In many businesses, disruption has caused a significant change in the relationship between suppliers of services, products, and consumers. This was foretold in the late 1990s book Blown to Bits, where Philip Evans, then the Director of the Media Labs at MIT, predicted that the internet would ultimately rearrange all relationships between producers and consumers. They would be blown to bits.

Evans opined that no part of the world would escape—business, governments, education systems, media companies, etc. Among other factors, he said that the trade-offs between richness and reach would ultimately disappear. In residential brokerage, the analogy would be the reach of newspaper classified versus the richness of one-on-one personal meetings would melt away. An agent or brokerage would be able to reach a broad audience with rich content more quickly and at a lower cost than anything that came before. The real disruption happened to those who controlled the old means of reaching potential consumers, such as newspapers, homes, books, etc. Look how that has turned out.

Consumer Disruptors

In many businesses, the disruption is about new entrants taking advantage of the internet to disrupt the relationship between the producers of services and the consumer. The retail world has seen this happen, along with financial services and other areas. We refer to them as consumer disruptors.

Business Disruptors

In other businesses, the disruption has taken place, not between the producer and consumer, but rather the means of delivery of products and services. In residential brokerage, this is where most of the disruption, thus far, has taken place. We refer to these as business disruptors.

REAL Trends consumer research (and several others) have documented that housing consumers prefer to employ an agent in buying and selling their homes at higher levels than ever before. Further, research has shown that how housing consumers find and select an agent is much the same today as it was pre-internet. Even that great disruptor, Zillow, has moved in a new direction where they depend on agents for the delivery of most of the services that they provide. They use agents to list and sell homes in their iBuyer and referral programs.

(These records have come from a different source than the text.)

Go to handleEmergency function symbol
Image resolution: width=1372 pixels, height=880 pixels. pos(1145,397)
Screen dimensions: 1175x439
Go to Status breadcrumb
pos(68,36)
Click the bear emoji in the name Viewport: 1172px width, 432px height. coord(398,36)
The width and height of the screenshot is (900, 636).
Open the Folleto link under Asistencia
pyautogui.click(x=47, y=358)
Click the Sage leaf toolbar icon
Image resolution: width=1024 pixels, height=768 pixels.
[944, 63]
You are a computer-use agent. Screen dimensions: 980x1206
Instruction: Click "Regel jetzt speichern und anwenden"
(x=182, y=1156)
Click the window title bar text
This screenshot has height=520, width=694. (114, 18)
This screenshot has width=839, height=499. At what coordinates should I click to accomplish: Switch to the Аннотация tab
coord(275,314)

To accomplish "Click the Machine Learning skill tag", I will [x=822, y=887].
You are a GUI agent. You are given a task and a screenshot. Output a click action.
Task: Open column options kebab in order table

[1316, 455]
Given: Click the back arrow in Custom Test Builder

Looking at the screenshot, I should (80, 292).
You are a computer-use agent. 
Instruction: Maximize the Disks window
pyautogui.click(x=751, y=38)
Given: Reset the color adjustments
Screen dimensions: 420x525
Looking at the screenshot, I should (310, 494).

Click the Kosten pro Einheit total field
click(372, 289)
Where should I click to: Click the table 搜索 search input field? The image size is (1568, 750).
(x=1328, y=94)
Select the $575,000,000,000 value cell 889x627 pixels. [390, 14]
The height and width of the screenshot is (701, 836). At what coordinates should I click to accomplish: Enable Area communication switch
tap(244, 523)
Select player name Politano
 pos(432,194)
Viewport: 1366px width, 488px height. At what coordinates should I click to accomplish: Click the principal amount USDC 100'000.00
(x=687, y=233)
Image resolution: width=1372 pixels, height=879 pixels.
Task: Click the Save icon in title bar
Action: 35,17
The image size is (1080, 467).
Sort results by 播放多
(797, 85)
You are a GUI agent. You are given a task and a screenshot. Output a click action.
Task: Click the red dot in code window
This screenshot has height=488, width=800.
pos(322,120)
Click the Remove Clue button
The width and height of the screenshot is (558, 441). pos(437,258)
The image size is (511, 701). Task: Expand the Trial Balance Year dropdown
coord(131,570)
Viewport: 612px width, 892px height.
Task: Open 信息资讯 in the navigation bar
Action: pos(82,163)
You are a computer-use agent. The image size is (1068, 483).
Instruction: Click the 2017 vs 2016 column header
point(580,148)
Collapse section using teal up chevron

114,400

Firms like Compass. eXp and others are not disrupting the relationship that agents have with their buyers and sellers. They are disrupting the means of service delivery, not getting between agents and the customers. Redfin is still delivering service through its agents, albeit at lower prices than the traditional brokerage industry.

iBuyers are a different story. They are disrupting the normal relationship between agents and housing consumers by buying direct from consumers. This presents a new form of disintermediation but, other than the scale of their operations, they are not a new form of service. In the past, many traditional brokerage firms had programs offering to buy homes from sellers when they couldn’t sell them.

The other disruptive force, of course, is the capital available to these new companies. Zillow, Redfin, Compass, and iBuyers like OpenDoor and OfferPad have raised billions of dollars to build out their businesses. This level of available capital has not been seen before. While firms like Realogy, Berkshire Hathaway, RE/MAX and Keller Williams have access to high levels of capital, they have not yet deployed it in a focused way to become either business system disruptors or consumer disruptors.

At some point, this may change. The incumbents are using their capital to develop large-scale technology platforms, deep databases, and smart systems. These will also fall along the lines of being more business disrupting than consumer disruptors—at least for now.

It’s important to distinguish between these two types of disruptive organizations. Doing so gives leaders the ability to develop strategies to compete more effectively.